Extract provided:
# The Vizsla Diet



## threefsh (Apr 25, 2011)

My hubby has lost 5lbs in a little under 2 weeks with diet and exercising Riley. 8) He's walked/run a total of 61.01 miles for December! (Running is without Riley, of course, because she is too young.) I really think someone should write a book called "The Vizsla Diet" or maybe "The Vizsla Lifestyle". If everyone in the US had to exercise a Vizsla every day, we'd all be in great shape! ;D


----------



## born36 (Jun 28, 2011)

I lost 15lbs from walking my puppy in the first 3 months. It is not a bad outcome. Plus being outside more is worth it.


----------



## redbirddog (Apr 23, 2010)

http://redbirddog.blogspot.com/2010/05/health-and-owning-vizslas.html

"The Vizsla Lifestyle" book would be great _threefsh_. 

They are more than a dog.

Happy healthy trails,
RBD


----------



## RustyBear (Jul 25, 2011)

Great post and congrats to ALL on the weight loss/healthy lifestyle, it truly is refreshing!!!

When we first got Rusty, end of July 2011... I thought my husband and I were doomed since we weren't going to be able to hit the gym like we normally do. WRONG. I've been able to maintain a weight I've only been at when I trained for my first half marathon a year ago.... I never thought I would be at this weight unless I was doing marathons, etc... All I needed was my crazy baby Rusty.... Like others, I can't believe how much I really did used to SIT and be lazy. As much as I like to work out...I've never ran outside past Oct (we live in MN) my whole life.....now there isn't a temp or weather condition that keeps us from "suiting up" to get outside. Christmas was filled with LOTS of Under Armour Coldgear products, lol.


----------



## DougAndKate (Sep 16, 2011)

RustyBear said:


> Christmas was filled with LOTS of Under Armour Coldgear products, lol.


Same here RustyBear. My wife has the early morning shift with Elroy, walk/run at 5:30 AM. I bought her some cold weather layering stuff from EMS, good socks, and another pair of new running shoes. We've been lucky here in PA as it's just starting to get cold. We just need to find a good jacket for Elroy because he seems to absolutely hate the cold.

Required work:
**A)** For each statement, say whether it agrees with the Vizsla Diet thread. Answer yes or no and quote the deciding words. (i) born36 lost 15 pounds walking a puppy during the first three months. (ii) threefsh's husband takes Riley along when he runs. (iii) DougAndKate's wife walks and runs with Elroy in the evening.
**B)** Extend the Vizsla Diet thread, carrying on after its final sentence.
The rows after the Vizsla Diet thread play no part in any task.

Records:

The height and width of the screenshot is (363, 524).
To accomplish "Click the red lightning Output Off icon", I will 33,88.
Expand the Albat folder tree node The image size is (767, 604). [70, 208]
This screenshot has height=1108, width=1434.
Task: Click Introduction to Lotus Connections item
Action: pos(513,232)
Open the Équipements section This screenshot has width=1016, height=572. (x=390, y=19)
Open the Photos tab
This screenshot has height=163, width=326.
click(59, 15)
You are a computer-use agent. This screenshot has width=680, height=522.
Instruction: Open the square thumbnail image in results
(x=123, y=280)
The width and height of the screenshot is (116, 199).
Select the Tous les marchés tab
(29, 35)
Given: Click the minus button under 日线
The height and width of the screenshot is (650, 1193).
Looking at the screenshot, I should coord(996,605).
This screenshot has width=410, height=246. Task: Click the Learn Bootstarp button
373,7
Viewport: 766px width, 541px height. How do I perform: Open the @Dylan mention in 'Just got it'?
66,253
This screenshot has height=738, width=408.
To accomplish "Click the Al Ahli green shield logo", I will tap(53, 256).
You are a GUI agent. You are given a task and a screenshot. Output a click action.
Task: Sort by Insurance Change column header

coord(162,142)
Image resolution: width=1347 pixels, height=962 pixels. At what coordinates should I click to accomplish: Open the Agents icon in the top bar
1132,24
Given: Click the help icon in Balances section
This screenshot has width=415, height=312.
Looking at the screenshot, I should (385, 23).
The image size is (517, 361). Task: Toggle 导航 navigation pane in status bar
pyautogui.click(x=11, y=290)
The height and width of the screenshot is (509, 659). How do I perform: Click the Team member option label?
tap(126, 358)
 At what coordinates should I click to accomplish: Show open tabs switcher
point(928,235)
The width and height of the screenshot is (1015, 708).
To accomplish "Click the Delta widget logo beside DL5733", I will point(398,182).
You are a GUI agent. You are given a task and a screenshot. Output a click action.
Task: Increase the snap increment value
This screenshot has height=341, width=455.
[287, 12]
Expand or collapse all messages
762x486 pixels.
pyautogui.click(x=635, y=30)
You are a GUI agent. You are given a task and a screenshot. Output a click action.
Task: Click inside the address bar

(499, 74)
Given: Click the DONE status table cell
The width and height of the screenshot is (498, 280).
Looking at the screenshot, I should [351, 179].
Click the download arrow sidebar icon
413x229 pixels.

Responses by task:
**A)**
(i) Yes: "I lost 15lbs from walking my puppy in the first 3 months."
(ii) No: "Running is without Riley, of course, because she is too young."
(iii) No: "My wife has the early morning shift with Elroy, walk/run at 5:30 AM."

**B)**
I dropped 30 pounds last year before we adopted Elroy, but he has definitely helped me keep it off, and I'm planning on picking up the weights again this year, he's so **** strong!


----------



## harrigab (Aug 21, 2011)

every year during the autumn salmon run I usually lose about half a stone and regain it again in 2-3 weeks.....I wonder why I've not regained it yet this year :


----------



## Coco (Jul 27, 2011)

I agree, Vs are a great maintenance (eating and exercising) program. Also great for family time - we do more 'outdoor' activities together. Quite fun.

Best reward, my husband has stopped counter surfing - he needs to be a good role model for Coco ;D. And we always eat at the dinner table - not on the couch. So thrilled!


----------



## datacan (May 15, 2011)

I lost 16 lbs since April 2011 ???


----------



## threefsh (Apr 25, 2011)

Congrats everyone! The hubby is on a hike this morning with Riley and to-date has now lost 10lbs. ;D We've both been out in nature more these past few months than we have in the last couple of YEARS. I LOVE it! While other people are going to clubs and bars for fun, we go to the beach and into the hills. There is something so amazing about watching a V run in nature.

http://youtu.be/4tdRL_XQ_1A


----------



## redbirddog (Apr 23, 2010)

Threefsh,

You are SOOOOOOOOOOO addicted. 8)

You'll have to go hiking with Bailey and Chloe and me one weekend soon. Riley is getting old enough.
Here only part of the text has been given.